調べてみたら、知らないことが恥ずかしいくらい、近くのお寺だった。その上、養老5年(721)行基菩薩によって創建され、天平21年(749)入寂されたとある。私はいつも、この西暦3桁に驚き、いつまでも慣れない。それが当たり前なのは頭でわかっているが、それでも、奈良のそこかしこに転がっている西暦3桁にまつわる物事と、サラリと共存している奈良にいることを、大変贅沢に感じるのである。

さて、喜光寺。ホームページを拝見したら、ご住職より「蓮は早朝がおすすめです」ということで、開門時間に到着。門を入って、名前のとおり、なんともやさしい雰囲気のお寺である。

わー、咲いてる、咲いてる♪保山さんの映像に習って(・・・たつもりで)撮ってみたが、じぇんじぇん違う!!しかし、被写体の美しさは伝わるであろう。

偶然にも、弁天堂の秘仏 宇賀神王が特別開扉されており、拝観することができた。蓮池に浮かぶ弁天堂へは、小さな橋を渡る。まるで極楽浄土への道。宇賀神王の周りに奉納されている、思い思いの人形たちも必見。
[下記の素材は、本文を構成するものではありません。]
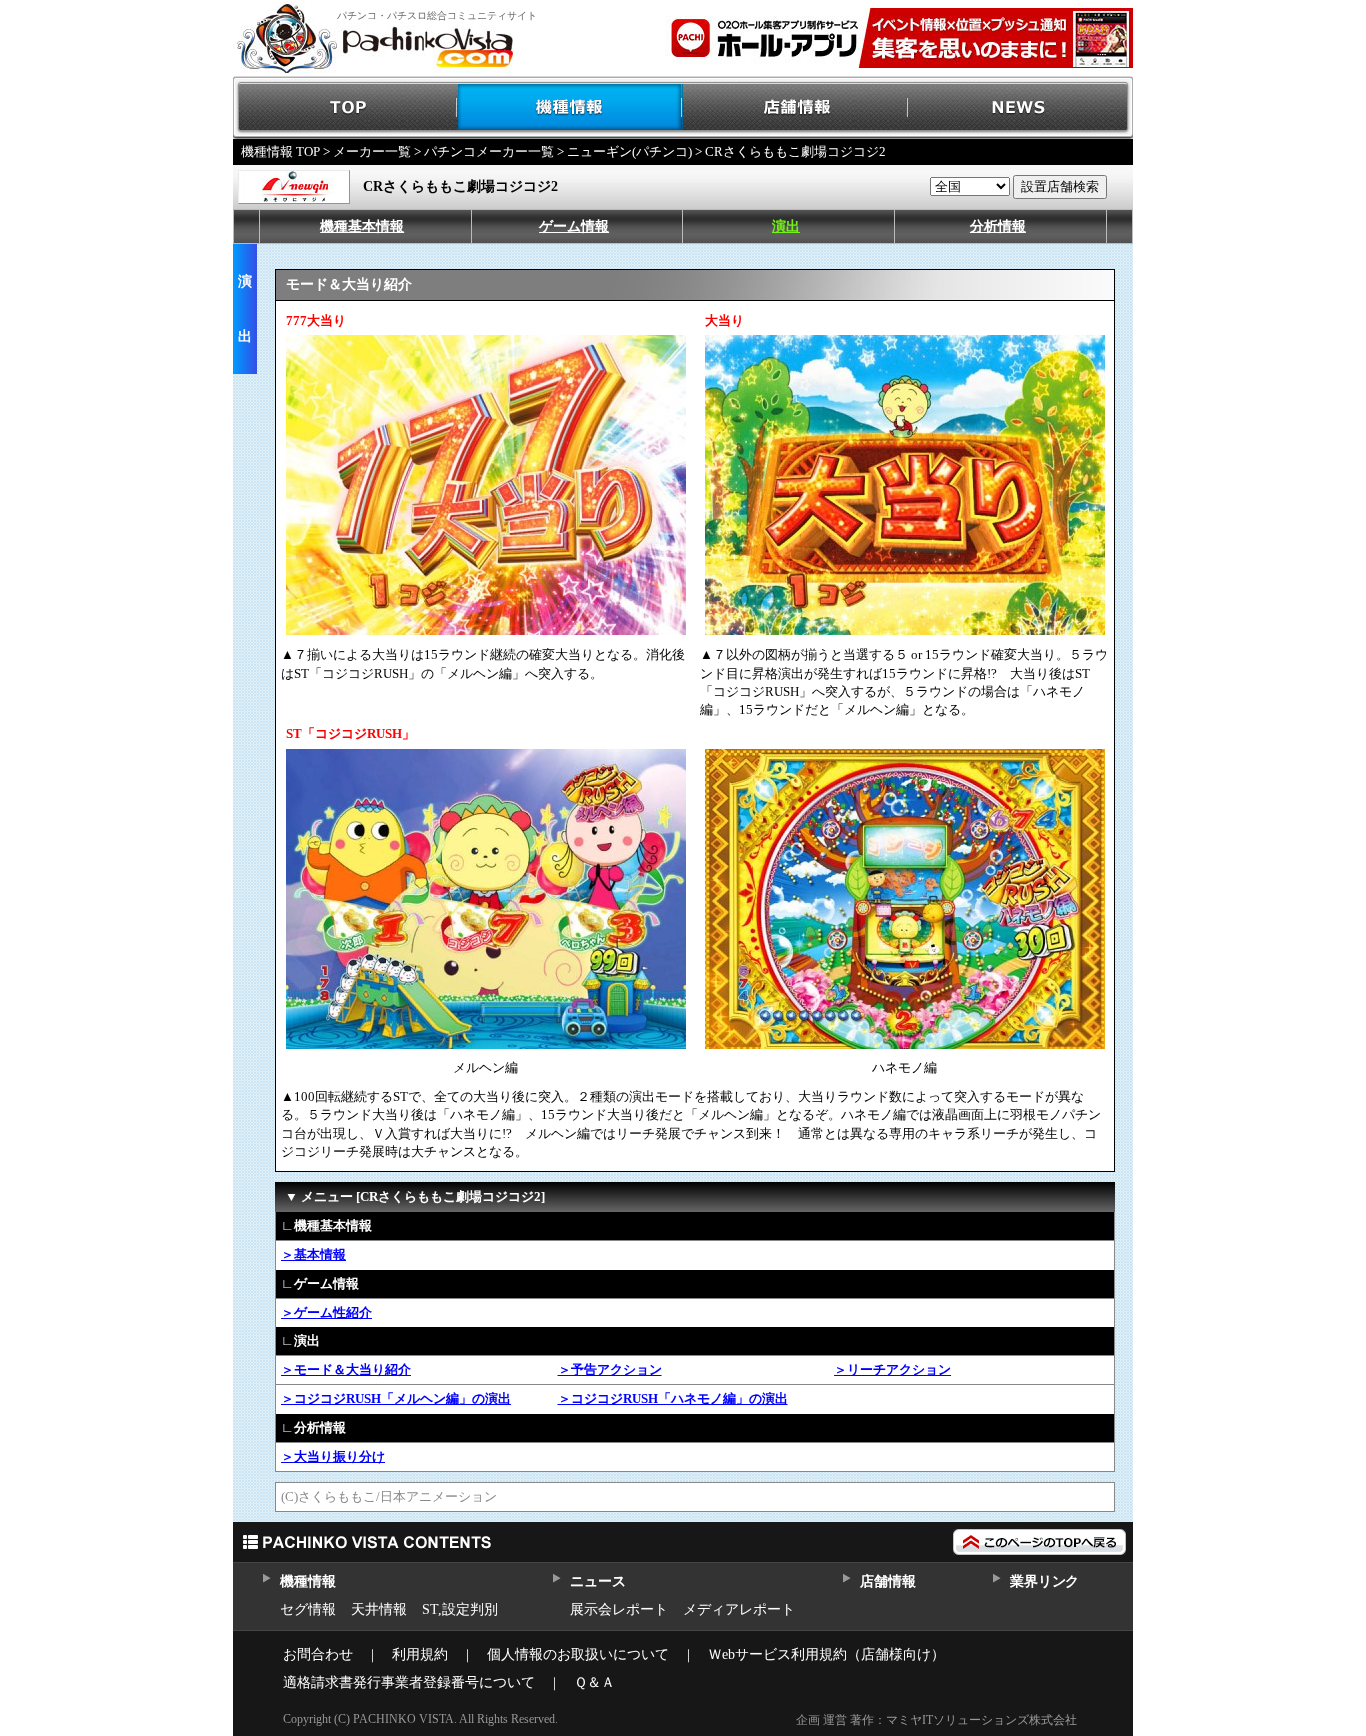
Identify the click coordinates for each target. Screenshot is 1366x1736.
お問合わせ (318, 1654)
ご本尊の阿弥陀如来と、脇侍である観音菩薩と勢至菩薩の笑みをたたえた穏やかな表情に、思わずこちらも微笑んでしまう。いずれも、撮影禁止とされていなかったが、なんとなくカメラ、しかもスマホを向けるのはあまりに失礼な気がして、撮影は遠慮した。

蓮の奥の石仏群も、ほっこりする佇まいである。

仏足石と初転法輪像のバックには、あおあおと茂ったもみじ。国境を越えたかんじが素敵。

ありがとうございました。また、来ます。合掌。

 

それにしてもカメラマンというのは、選ばれし人だな、とつくづく思う。普通は出逢えないような瞬間に出逢う強運を持っていて、それを逃さず捉えることができる、卓越した技術を身につけた人で、きっとそれが使命として与えられているに違いないと思わざるを得ない。とても真似できない。

奈良の魅力が画面から溢れる保山さんの映像。奈良に住んでいる、奈良に興味がある、奈良に来る予定がある、訪れたい場所を探している、ただ美しいものを見てリラックスしたい方、おすすめです。

*保山さんの映像は、You Tubeでご覧になれます。